Start of PAGE
In [1]:
import torch
import tensorflow as tf
import numpy as np

tf.keras.config.set_floatx('float64')
torch.set_default_dtype(torch.float64)

In [2]:
def add_to_class(Class):  
    """Register functions as methods in created class."""
    def wrapper(obj):
        setattr(Class, obj.__name__, obj)
    return wrapper

# Create model

## Data
$$
\mathbf{X} \in \mathbb{R}^{M,N} \\
\mathbf{y} \in \mathbb{R}^{M}
$$

In [26]:
from sklearn.datasets import make_regression
import random

M, N, U = 100, 4, 1
TRUE_B = random.random()
X, Y, TRUE_W = make_regression(n_samples=M, n_features=N, n_targets=U, n_informative=N-1, bias=TRUE_B, noise=1, coef=True)

if U == 1: Y = Y.reshape((-1, 1))

print(X.shape)
print(Y.shape)

print(TRUE_B)
print(TRUE_W.shape)

(100, 4)
(100, 1)
0.43370068789684035
(4,)


## weights
Parameters trainables:
$$
\mathbf{w} \in \mathbb{R}^{N} \\
b \in \mathbb{R}
$$

In [27]:
class SimpleLinearRegression:
    def __init__(self, number_features : int):
        self.w = torch.randn(number_features, 1)
End of PAGE
Start of INFORMATION SUPPLIED
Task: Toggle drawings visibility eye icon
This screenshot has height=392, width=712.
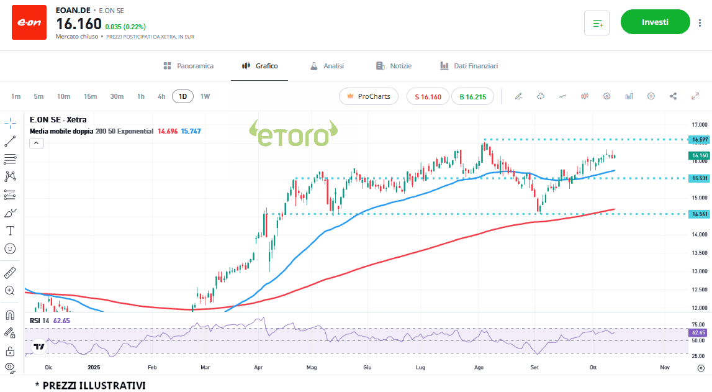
End of INFORMATION SUPPLIED
→ **GIVEN INSTRUCTION 1**:
In the linear regression notebook, which values are assigned to M, N, and U?
→ **GIVEN INSTRUCTION 2**:
Quote the linear regression notebook from "X, Y, TRUE_W" up to and including "print(X.shape)".

→ **CORRECT RESULT 1**:
M is 100, N is 4, and U is 1.

→ **CORRECT RESULT 2**:
X, Y, TRUE_W = make_regression(n_samples=M, n_features=N, n_targets=U, n_informative=N-1, bias=TRUE_B, noise=1, coef=True)

if U == 1: Y = Y.reshape((-1, 1))

print(X.shape)